Q: What advice would you give to your freshmen self? 

Jessica: Don’t be afraid to speak up more in class! I took a few upper level courses my freshmen year. And especially my first semester when I had a few classes with older students I was so intimidated by them that even though I did all the readings, was regularly prepared for class and had things to contribute to the discussion, I often stayed silent. Huge mistake. Now that I am a senior it's so apparent to me that I should have contributed more! I had legitimate points to add to the discussion, and moreover I was probably a lot more prepared than some of those seniors were ;) Plus professors notice who is participating in class and you’ll make a better impression with them if you make the effort to contribute, even if you aren’t always correct. 

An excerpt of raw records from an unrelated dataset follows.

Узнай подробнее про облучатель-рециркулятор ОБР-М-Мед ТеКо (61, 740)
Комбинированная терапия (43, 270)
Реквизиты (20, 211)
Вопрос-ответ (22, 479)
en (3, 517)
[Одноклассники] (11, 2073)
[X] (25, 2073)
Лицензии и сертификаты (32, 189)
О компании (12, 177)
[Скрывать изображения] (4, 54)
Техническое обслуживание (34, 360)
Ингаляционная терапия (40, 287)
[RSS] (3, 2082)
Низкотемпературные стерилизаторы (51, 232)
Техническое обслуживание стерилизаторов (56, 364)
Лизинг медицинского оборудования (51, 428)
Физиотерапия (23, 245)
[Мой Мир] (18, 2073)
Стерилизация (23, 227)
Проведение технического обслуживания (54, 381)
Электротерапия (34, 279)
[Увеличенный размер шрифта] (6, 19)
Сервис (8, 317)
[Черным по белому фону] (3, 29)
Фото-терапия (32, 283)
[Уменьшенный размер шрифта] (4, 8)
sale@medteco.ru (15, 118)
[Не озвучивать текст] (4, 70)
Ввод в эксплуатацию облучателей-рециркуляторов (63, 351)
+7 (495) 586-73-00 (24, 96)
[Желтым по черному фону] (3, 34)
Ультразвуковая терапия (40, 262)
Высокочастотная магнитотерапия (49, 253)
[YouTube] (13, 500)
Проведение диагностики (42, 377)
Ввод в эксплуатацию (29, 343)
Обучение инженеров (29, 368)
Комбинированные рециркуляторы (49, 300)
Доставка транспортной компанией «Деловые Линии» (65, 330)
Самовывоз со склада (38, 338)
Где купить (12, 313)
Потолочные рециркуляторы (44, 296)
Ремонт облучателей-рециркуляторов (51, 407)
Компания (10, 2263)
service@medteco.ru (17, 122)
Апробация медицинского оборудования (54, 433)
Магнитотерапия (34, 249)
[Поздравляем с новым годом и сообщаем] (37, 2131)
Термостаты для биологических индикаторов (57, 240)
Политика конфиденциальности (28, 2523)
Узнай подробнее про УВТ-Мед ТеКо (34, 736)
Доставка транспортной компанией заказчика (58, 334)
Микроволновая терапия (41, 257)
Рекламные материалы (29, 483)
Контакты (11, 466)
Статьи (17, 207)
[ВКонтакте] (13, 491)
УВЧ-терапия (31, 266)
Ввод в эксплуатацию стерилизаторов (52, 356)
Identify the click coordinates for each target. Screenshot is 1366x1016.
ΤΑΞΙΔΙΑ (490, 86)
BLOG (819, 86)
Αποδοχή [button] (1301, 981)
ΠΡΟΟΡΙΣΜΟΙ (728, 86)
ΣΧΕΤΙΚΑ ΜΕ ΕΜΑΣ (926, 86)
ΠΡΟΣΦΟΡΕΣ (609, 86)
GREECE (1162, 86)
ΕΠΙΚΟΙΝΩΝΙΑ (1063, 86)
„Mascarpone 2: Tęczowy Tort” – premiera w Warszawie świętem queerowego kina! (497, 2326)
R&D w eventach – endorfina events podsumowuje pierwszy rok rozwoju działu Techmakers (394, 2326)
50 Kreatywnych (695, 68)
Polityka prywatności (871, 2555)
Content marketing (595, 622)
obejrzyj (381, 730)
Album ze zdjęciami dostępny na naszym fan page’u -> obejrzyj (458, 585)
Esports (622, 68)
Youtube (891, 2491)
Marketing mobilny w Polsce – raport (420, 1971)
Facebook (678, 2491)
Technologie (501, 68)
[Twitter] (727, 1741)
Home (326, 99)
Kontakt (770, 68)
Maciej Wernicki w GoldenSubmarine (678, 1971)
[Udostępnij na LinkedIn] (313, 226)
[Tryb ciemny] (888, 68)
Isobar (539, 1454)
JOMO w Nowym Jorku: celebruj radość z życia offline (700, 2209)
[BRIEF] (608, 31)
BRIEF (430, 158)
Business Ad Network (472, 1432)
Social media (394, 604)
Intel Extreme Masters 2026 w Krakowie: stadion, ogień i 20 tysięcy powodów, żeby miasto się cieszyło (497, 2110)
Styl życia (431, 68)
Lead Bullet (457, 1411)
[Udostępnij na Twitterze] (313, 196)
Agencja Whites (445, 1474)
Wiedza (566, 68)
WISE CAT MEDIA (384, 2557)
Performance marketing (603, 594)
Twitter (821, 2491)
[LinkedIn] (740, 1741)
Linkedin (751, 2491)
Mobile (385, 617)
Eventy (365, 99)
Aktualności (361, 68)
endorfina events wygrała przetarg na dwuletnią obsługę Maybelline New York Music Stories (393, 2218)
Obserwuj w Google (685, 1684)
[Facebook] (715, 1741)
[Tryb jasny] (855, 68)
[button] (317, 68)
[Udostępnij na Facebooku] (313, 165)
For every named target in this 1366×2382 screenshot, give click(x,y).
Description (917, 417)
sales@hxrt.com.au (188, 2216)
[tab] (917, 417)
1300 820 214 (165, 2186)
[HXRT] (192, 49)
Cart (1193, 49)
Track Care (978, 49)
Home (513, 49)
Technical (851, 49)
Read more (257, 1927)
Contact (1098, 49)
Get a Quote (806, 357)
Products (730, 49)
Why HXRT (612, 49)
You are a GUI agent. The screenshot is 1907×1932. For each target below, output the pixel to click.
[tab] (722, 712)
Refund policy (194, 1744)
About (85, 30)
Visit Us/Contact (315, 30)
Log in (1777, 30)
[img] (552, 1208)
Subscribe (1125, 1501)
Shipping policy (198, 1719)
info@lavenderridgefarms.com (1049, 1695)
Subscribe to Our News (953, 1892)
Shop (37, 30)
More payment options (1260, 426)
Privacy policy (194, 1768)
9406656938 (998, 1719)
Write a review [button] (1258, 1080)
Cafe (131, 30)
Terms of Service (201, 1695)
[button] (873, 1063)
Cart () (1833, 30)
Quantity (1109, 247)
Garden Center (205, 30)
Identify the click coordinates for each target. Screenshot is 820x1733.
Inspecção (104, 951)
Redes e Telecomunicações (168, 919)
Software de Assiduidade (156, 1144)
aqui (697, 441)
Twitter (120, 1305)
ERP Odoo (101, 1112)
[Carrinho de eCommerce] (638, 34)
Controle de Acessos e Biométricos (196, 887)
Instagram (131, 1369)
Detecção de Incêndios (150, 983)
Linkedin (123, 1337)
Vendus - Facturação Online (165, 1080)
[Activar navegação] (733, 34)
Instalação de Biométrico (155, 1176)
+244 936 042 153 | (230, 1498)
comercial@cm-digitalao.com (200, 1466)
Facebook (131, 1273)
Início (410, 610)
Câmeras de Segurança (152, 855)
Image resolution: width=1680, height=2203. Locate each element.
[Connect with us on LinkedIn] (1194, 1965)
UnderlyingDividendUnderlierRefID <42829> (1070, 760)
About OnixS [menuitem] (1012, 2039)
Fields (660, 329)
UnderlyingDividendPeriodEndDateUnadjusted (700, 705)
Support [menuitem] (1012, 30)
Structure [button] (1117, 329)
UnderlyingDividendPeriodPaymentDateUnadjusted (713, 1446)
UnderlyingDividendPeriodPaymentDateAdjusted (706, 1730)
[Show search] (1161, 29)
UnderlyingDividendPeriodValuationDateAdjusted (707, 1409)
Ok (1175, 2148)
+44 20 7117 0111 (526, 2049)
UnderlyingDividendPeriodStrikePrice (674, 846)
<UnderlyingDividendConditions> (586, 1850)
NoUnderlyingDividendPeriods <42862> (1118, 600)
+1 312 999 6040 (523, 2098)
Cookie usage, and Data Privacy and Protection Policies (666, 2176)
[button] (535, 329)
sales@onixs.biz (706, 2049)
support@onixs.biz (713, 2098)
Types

Morgan: Don't worry so much! In my first year, I distinctly remember the feeling of slight panic lingering in me at all times. I wish I could go back and tell myself-- you will make incredible friends, do well in your classes, take once-in-a-lifetime trips, find a job, find a balance. I spent so much time thinking about HOW I would manage to make Franklin my home I didn't savor the process of MAKING Franklin home as much as I could have! This sentiment isn't just felt by me, either. Franklin is such an enormous life change, but everybody gets used to it, and finds their 'new normal' here in Lugano. Every feeling I had led up to today, so I am grateful for all of it.

I am reminded of a quote by Anne Lamott, which reads:

"It's funny: I always imagined when I was a kid that adults had some kind of inner toolbox full of shiny tools: the saw of discernment, the hammer of wisdom, the sandpaper of patience. But then when I grew up I found that life handed you these rusty bent old tools - friendships, prayer, conscience, honesty - and said 'do the best you can with these, they will have to do'. And mostly, against all odds, they do."

Q: What has been the best part of Franklin? 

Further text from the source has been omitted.